堂安や冨安には負けられない!“違い”を生み出せる中山雄太が柏をJ1残留へ導く

2018年10月21日 鈴木潤

CBの人材難が低迷を招いた原因のひとつだった

中山は名古屋戦で怪我からの復帰後リーグ戦初スタメンを飾った。写真:茂木あきら(サッカーダイジェスト写真部)

 今季の柏は中断以降、CBの人材難に苦しめられてきた。中谷進之介は名古屋へ移籍し、中山雄太は6月のトゥーロン国際大会の負傷によって長期離脱を余儀なくされた。ベテランの鎌田次郎も怪我で戦列を離れ、新加入のナタン・ヒベイロは戦力として食い込めず、パク・ジョンスは著しく調子を落としている。

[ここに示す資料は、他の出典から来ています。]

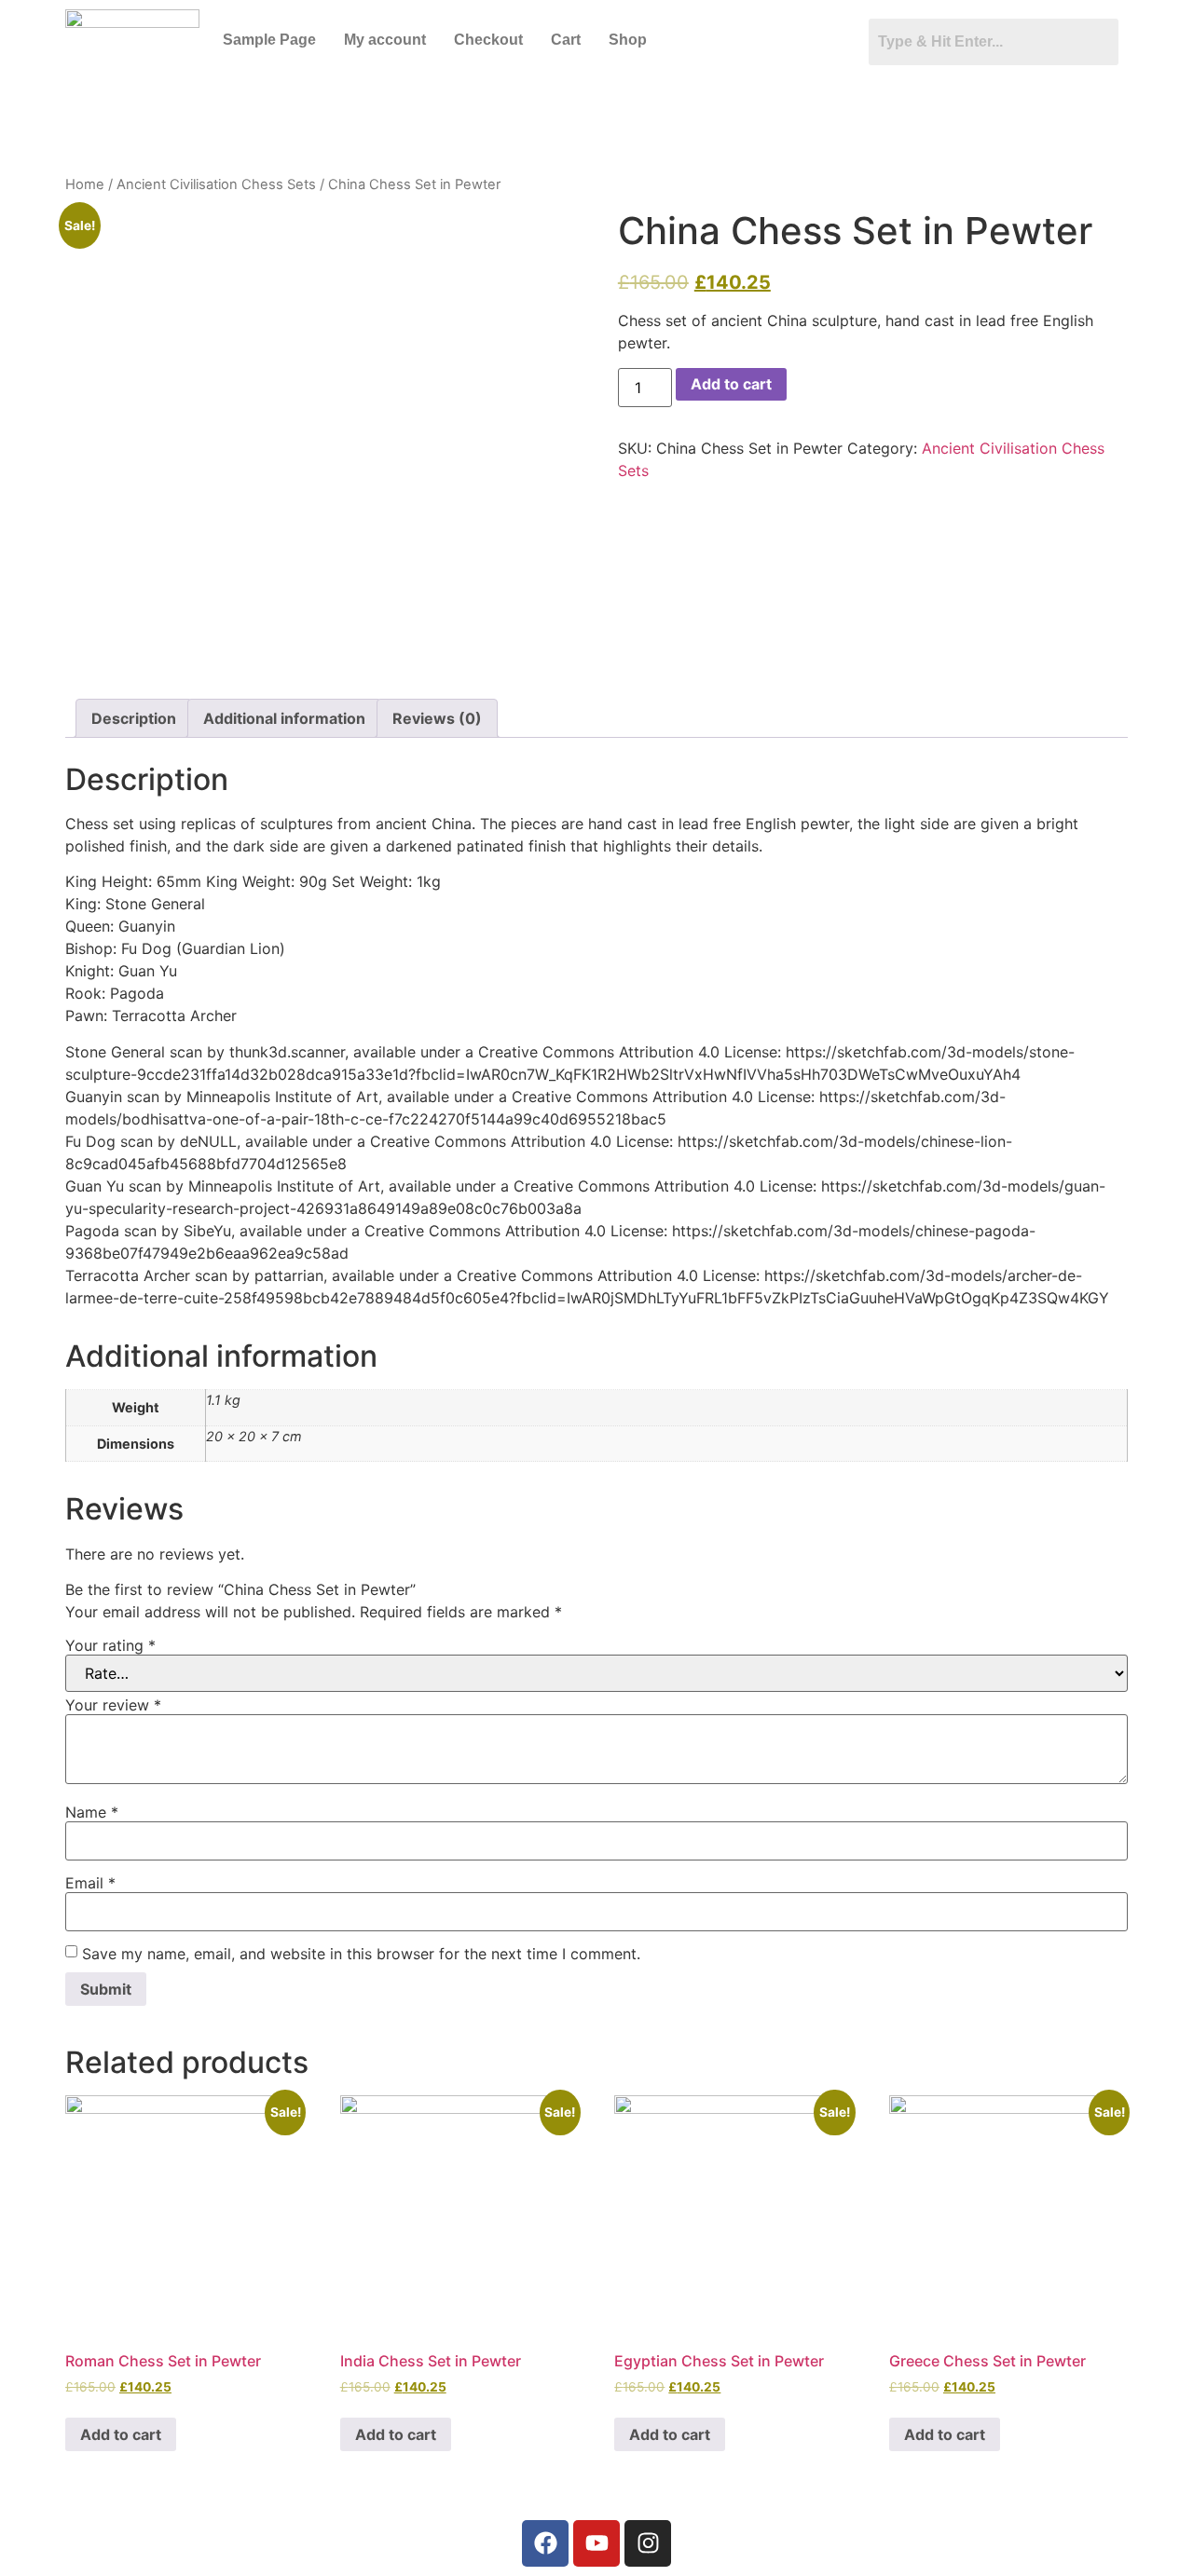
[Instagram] (647, 2543)
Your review (113, 1704)
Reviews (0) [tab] (437, 718)
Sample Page (269, 40)
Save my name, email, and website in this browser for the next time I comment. (361, 1953)
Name (91, 1812)
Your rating (110, 1645)
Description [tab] (133, 718)
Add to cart (731, 384)
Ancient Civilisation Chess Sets (216, 184)
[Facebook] (545, 2543)
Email (90, 1882)
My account (385, 40)
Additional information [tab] (284, 718)
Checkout (488, 40)
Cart (566, 40)
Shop (628, 40)
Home (84, 184)
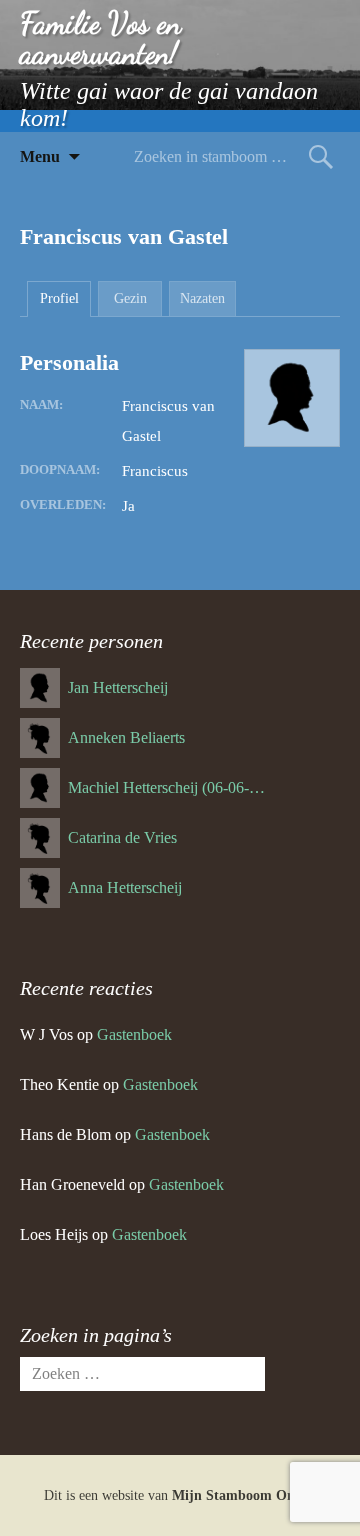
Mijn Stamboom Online (244, 1495)
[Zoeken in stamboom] (321, 156)
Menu (40, 156)
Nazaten (202, 298)
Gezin (130, 298)
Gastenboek (134, 1034)
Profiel (59, 298)
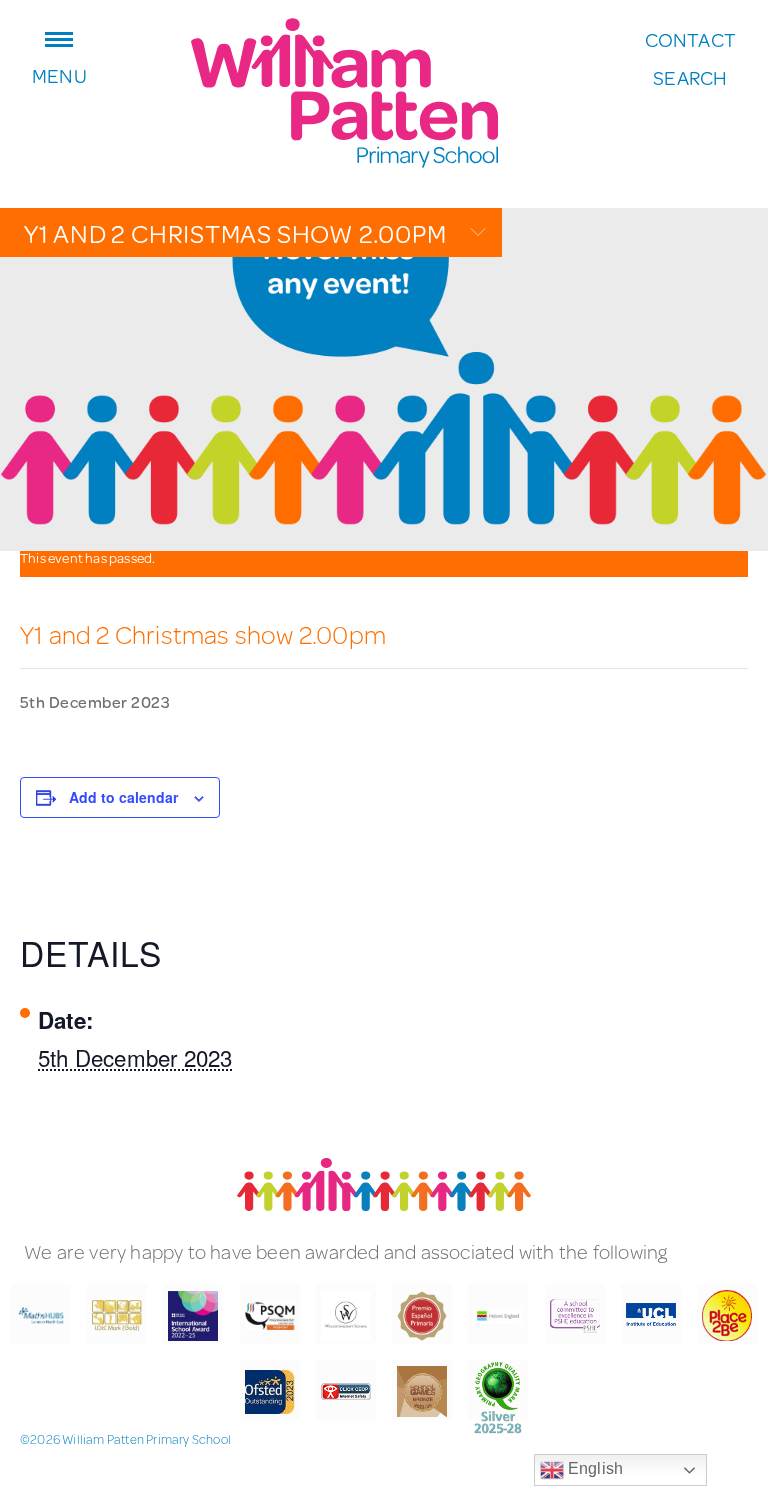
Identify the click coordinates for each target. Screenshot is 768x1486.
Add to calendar (123, 797)
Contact (690, 40)
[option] (384, 379)
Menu (59, 73)
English (594, 1468)
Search (690, 78)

これらは今季の低迷を招いた原因のひとつでもある。
 
 だが、その問題は改善の兆しを見せつつある。9月の鈴木大輔の移籍加入に続き、前節の広島戦で中山が5か月ぶりに戦列復帰を果たした。そして今回の名古屋戦では、中山が復帰後リーグ戦初スタメンを飾り、数々のプレーで最終ラインでは違いを見せた。
 
「名古屋は前半、前からプレッシャーに来ることが多かったので、そこで来たら自分が剥がせばいいぐらいに思っていました」(中山)
 
 相手FWが勢いを持って中山へプレッシャーを仕掛けても、彼はその勢いに怯むどころか、相手が自分に寄せてきてくれるのはむしろ大歓迎。餌を撒くかのようにあえて相手を食いつかせ、中山独特の駆け引きのうまさと柔軟なボールテクニックでプレッシャーを剥がした後は、自ら敵陣へボールを運んでいく。もし他の選手がプレッシャーに来るのなら、そのズレを利用して空いたスペースを突くか、フリーになった味方選手へパスを付ける。さらに視野も広いため、両サイドに広大なスペースを見つければ、伊東純也やクリスティアーノへ送る正確無比のフィードで局面をガラリと変える。それらは中山不在時の夏場には見られなかった攻撃の形だ。
 
「雄太がボールを持った時にはクリス(クリスティアーノ)に絶対に蹴ってくるから、そこは意識していた」(中谷)
 
 初の古巣対戦となった中谷は、長らくコンビを組んでいた中山の特長を熟知するからこそ、そこには強い警戒の念を持っていた。
 
 広島戦の復帰から、ルヴァンカップを含めて名古屋戦が4試合目。5か月も実戦から離れていたとあって、必ずしもコンディションや試合勘は万全とは言えないが、中山自身は「試合を重ねるごとに上がってきている」と語っている。裏を返せばまだ万全な状態ではないにも関わらず、これだけのクオリティを発揮できるのだ。これからリーグ終盤戦に向けて、中山のプレーの精度はさらに研ぎ澄まされていくことが予想される。